[Tekstfragment]

========================================

In meerdere studies werd de voorkeur uitgesproken voor multidisciplinaire trainingen waar zowel artsen als verpleegkundigen aan deelnemen (Smith, 2004; Cox, 2006; Unsworth, 2012; Liaw, 2010). In de door deze auteurs beschreven trainingen werd ook geschoold in communicatie tussen verpleegkundigen en artsen. Leonard (2004) beschreef dat falen in communicatie een groot aandeel heeft in het optreden van vermijdbare schade bij patiënten. Om dit te voorkomen werd een gestandaardiseerd model ontwikkeld wat door verpleegkundigen gevolgd kan worden wanneer zij met een arts overleggen over een patiënt: Situation-Background-Assessment-Recommendation (SBAR). Dit model is op dit moment in meerdere Nederlandse klinieken geïmplementeerd.

 

Sinds enkele jaren is het onder artsen gebruikelijk patiënten te beoordelen volgens de ABCDE-methode. Meerdere studies zijn gepubliceerd waarin ook verpleegkundigen deze methode aangeleerd werd (Liaw, 2011a; Liaw, 2011b). Het effect hiervan is echter nog niet duidelijk en verdient nader onderzoek, alhoewel deze methodiek in sommige ziekenhuizen door verpleegkundigen reeds wordt toegepast. Zowel bij de opleidingen MBO-verpleegkunde en HBO-verpleegkunde vindt scholing plaats op het gebied van de vitaal bedreigde patiënt en is ook de ABCDE-methode opgenomen in het screeningsproces van deze patiëntenpopulatie.

 

Bovenstaande literatuur steunt het belang van het aanbieden van interprofessionele/ interdisiciplinaire scenariotrainingen aan het personeel op verpleegafdelingen in het ziekenhuis. Voor het invoeren van dergelijke scenariotrainingen zullen financiële middelen noodzakelijk zijn. Een soortgelijke kostenpost is in veel ziekenhuizen reeds aanwezig voor BLS- en soms ALS-trainingen. De in de praktijk veel grotere blootstelling aan vitaal bedreigde patiënten dan aan patiënten in een ALS- of BLS-setting op een verpleegafdeling, is een rechtvaardiging voor eventueel verhoogde kosten voor het aanbieden van interprofessionele/interdisciplinaire scenariotrainingen.

 

Rationale

Verpleegkundigen zijn bepalend in het activeren van het SIT. Scholing van verpleegkundigen en artsen in het herkennen van klinische achteruitgang en de interprofessionele communicatie hierover (bv. via SBAR) is van groot belang. De scholing is waarschijnlijk het meest effectief als deze gestructureerd, interprofessioneel/multidisciplinair en praktijkgericht aangeboden wordt, en op vaste momenten herhaald wordt.

========================================

Datafragmenten
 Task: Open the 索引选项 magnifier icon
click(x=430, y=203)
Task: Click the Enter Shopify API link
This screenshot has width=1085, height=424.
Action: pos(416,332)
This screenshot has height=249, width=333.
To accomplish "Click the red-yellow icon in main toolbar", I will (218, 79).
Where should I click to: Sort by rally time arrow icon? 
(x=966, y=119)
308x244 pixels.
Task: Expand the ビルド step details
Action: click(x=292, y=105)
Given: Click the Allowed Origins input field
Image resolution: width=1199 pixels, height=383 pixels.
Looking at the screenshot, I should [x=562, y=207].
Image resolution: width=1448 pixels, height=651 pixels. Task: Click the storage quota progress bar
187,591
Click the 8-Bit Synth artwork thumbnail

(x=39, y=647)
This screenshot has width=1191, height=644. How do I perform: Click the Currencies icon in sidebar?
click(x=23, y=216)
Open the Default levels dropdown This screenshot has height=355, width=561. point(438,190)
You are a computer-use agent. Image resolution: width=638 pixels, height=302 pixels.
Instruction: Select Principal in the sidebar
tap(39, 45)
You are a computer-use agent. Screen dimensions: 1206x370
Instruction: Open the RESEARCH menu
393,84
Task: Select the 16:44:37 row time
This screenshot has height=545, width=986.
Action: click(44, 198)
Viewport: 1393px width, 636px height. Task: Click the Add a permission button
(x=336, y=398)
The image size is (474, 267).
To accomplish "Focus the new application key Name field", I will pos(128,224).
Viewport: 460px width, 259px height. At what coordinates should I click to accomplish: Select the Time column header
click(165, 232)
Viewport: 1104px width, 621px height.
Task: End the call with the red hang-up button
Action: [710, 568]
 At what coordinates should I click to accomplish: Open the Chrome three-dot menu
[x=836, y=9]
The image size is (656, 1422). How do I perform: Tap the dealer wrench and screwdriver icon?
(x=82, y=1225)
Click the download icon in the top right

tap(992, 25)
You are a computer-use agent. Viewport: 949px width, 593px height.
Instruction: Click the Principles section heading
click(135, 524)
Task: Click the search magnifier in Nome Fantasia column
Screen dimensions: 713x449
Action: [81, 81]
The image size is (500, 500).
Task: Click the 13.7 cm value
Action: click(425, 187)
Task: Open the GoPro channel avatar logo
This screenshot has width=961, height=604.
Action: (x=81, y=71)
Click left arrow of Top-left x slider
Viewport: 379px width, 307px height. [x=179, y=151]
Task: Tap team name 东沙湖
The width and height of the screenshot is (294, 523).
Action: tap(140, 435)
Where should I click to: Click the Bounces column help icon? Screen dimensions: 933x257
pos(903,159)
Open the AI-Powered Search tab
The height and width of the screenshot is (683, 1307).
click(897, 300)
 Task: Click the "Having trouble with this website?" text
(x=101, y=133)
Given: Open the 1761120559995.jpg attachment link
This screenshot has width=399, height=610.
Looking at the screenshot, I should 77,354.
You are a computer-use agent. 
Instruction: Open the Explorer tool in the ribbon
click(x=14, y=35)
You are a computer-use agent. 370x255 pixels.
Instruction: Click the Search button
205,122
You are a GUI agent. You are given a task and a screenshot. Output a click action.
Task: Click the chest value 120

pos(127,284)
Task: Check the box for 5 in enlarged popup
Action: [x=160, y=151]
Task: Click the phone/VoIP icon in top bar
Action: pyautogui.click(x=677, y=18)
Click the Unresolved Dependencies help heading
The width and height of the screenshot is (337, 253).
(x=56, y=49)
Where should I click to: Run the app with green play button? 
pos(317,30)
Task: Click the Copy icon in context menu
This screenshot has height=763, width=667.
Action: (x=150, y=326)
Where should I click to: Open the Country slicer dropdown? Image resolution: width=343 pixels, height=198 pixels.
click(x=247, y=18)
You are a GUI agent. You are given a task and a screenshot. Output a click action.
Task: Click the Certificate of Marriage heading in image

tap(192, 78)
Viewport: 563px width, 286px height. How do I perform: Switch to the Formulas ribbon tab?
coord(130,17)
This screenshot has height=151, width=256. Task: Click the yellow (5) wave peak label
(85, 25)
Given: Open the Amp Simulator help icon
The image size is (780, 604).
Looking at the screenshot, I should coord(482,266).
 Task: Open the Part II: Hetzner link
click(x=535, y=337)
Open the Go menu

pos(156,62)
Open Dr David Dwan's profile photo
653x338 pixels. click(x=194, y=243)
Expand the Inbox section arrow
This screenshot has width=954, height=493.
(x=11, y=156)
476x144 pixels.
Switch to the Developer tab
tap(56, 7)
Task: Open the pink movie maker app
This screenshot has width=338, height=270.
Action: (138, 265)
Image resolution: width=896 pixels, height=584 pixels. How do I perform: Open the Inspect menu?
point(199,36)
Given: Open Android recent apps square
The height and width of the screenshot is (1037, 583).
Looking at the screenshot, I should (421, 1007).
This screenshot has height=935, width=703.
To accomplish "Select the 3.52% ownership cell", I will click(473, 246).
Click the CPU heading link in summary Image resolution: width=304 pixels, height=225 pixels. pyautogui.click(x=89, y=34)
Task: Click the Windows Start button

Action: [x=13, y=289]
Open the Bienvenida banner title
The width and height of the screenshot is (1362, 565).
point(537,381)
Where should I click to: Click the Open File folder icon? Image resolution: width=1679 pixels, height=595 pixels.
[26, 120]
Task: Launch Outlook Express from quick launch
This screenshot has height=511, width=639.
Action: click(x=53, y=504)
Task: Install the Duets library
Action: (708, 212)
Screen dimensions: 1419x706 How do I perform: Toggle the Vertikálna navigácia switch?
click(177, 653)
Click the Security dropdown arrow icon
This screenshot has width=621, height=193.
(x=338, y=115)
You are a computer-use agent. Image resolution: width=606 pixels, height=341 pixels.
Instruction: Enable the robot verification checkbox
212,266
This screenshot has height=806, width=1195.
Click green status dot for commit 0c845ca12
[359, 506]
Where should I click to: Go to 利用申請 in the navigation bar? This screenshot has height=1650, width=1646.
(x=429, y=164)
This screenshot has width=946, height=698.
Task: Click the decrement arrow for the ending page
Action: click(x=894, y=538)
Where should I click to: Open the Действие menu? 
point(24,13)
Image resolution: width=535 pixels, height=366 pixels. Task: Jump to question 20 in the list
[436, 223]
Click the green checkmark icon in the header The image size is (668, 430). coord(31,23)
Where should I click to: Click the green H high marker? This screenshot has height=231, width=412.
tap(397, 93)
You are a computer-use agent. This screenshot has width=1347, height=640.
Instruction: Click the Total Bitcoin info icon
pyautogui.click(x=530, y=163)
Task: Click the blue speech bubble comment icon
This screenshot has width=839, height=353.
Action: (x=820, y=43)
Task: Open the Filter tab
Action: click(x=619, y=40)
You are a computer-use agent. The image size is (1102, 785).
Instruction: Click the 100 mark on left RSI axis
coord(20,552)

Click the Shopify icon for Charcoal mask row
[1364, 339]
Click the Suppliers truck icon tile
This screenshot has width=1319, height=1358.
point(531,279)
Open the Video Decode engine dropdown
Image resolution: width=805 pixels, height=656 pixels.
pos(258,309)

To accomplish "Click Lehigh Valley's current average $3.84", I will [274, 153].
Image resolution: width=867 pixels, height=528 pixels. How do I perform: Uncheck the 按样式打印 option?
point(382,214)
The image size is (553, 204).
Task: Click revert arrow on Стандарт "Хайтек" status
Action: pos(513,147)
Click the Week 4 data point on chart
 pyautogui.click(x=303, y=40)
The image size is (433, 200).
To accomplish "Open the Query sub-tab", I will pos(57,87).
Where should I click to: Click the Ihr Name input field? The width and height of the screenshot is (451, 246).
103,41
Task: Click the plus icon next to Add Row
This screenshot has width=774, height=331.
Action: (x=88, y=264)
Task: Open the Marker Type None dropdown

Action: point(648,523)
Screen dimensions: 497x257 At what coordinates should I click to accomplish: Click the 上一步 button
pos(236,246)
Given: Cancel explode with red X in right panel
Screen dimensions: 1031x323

========================================

[Opdracht]
Geef uit de tekst over scholing van verpleegkundigen en artsen letterlijk het gedeelte weer vanaf "Sinds enkele jaren" tot en met "van deze patiëntenpopulatie.". Baseer je uitsluitend op de tekst over scholing van verpleegkundigen en artsen.

[Definitief antwoord]
Sinds enkele jaren is het onder artsen gebruikelijk patiënten te beoordelen volgens de ABCDE-methode. Meerdere studies zijn gepubliceerd waarin ook verpleegkundigen deze methode aangeleerd werd (Liaw, 2011a; Liaw, 2011b). Het effect hiervan is echter nog niet duidelijk en verdient nader onderzoek, alhoewel deze methodiek in sommige ziekenhuizen door verpleegkundigen reeds wordt toegepast. Zowel bij de opleidingen MBO-verpleegkunde en HBO-verpleegkunde vindt scholing plaats op het gebied van de vitaal bedreigde patiënt en is ook de ABCDE-methode opgenomen in het screeningsproces van deze patiëntenpopulatie.